Dans un communiqué, la société vient de promettre de reverser les sommes qui leur avaient été versées par Harvey Weinstein, soit 1,3 million de dollars, à des organisations venant en aide aux victimes de harcèlement sexuel, dans plusieurs pays.


«Bien sûr, nous nous excusons auprès de quiconque a souffert de cela», a déclaré Ashley Tishler, membre du Conseil d'administration lors d’une interview à la chaîne israélienne The News début novembre. «A posteriori, c’est une honte pour nous d’avoir accepté cette mission», s’est-il excusé. «Je pense que nous avons accepté le contrat car à ce moment-là, c’était justifié de le faire. Quand nous avons découvert qu’il y avait un problème, nous y avons mis fin», a-t-il conclu. Il a ensuite fait savoir que l’argent du contrat allait être reversé à des associations de femmes victimes d’abus sexuels.


Espionnage, fausses identités et tentatives de discrédit


The New Yorker avait publié le 6 novembre une vaste enquête démontant les rouages machiavéliques du système Weinstein impliquant «d'ex-agents du Mossad pour traquer des femmes et des reporters». Le producteur avait eu recours à des agences de sécurité privées pour «collecter des informations sur les femmes et les journalistes essayant de dévoiler les allégations». Parmi ces agences, Black Cube, «une entreprise dirigée par d’anciens agents du Mossad qui dispose de bureaux à Tel Aviv, Londres et Paris». L'agence avait pour mission de procurer à Harvey Weinstein des renseignements qui allaient «aider le client à stopper la publication d'un nouvel article négatif dans un titre à succès de la presse new-yorkaise» et à obtenir des informations sur le livre écrit contre lui par Rose McGowan.

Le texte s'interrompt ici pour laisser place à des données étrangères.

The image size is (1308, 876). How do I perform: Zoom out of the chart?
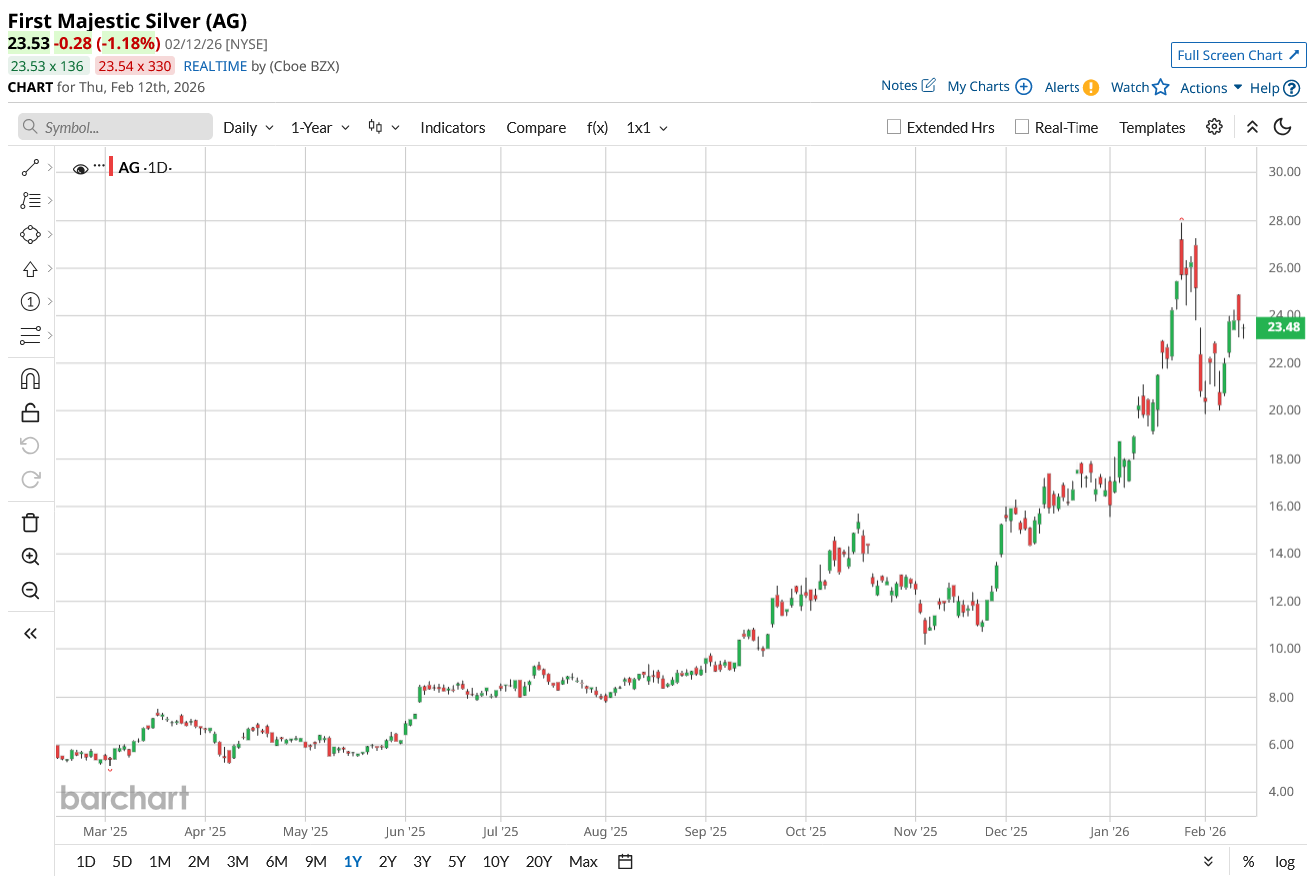tap(30, 590)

Les agents de Black Cube se sont démenés pour collecter les informations personnelles d'individus susceptibles de révéler les abus sexuels du producteur. Ils les contactaient en utilisant de fausses identités. Une des employées de Black Cube, ancien officier de l’armée de l’air israélienne d’origine bosniaque, Stella Penn Pechanac, s’est par exemple fait passer pour la directrice d’une (fausse) société de gestion de fortune. Sous un nom d'emprunt, Diana Filip, elle prétendait être désireuse de faire intervenir Rose McGowan, une des futures principales accusatrices du producteur, à un gala. L’actrice a d’ailleurs fini par porter plainte pour viol contre Harvey Weinstein.


La même Stella Penn Pechanac, sous le nom d’Anna, s’est fait passer pour une victime d'Harvey Weinstein auprès d’un journaliste qui enquêtait sur lui en octobre 2016. Au cours des entretiens, la fausse victime ne dévoilait rien mais cherchait à s'informer de l'avancement de l’enquête auprès du journaliste, dont la femme a aussi été espionnée.

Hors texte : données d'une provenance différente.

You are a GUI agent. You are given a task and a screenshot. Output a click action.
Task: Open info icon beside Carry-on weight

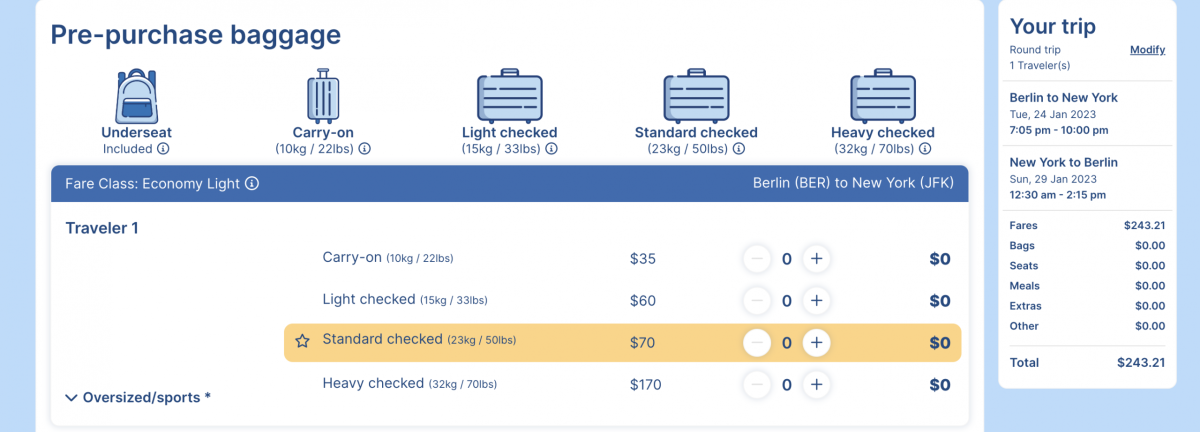tap(365, 149)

Black Cube a également engagé un journaliste pour soutirer des informations à des victimes en prétextant une interview, et plusieurs autres pour propager des rumeurs sur d’autres jeunes femmes abusées, afin de les discréditer dans la presse.


Black Cube, une entreprise trouble et controversée


Harvey Weinstein était entré en contact avec Black Cube grâce à l’ancien Premier ministre israélien Ehud Barak. Sur son site, l’agence se décrit comme un «groupe d'anciens agents des services de renseignement triés sur le volet, spécialisés dans les solutions sur mesure à apporter aux affaires complexes et aux défis litigieux».


Black Cube dit employer une centaine de personnes. Selon les informations du journalLe Monde, l'agence israélienne est mêlée à plusieurs affaires sensibles, comme celle du milliardaire Vincent Tchenguiz, visé par le fisc britannique et innocenté par les informations dénichées par Black Cube. Plus trouble encore : leur investigation dirigée contre le procureur de la direction de lutte contre la corruption et le crime organisé en Roumanie. Black Cube a cherché à la compromettre en trouvant des informations sur ses possessions et celles de son entourage. Pour cela, Black Cube a été jusqu’à pirater son ordinateur. Deux employés ont été arrêtés dans le cadre de cette affaire, ont plaidé coupables, puis ont regagné Israël après leur condamnation.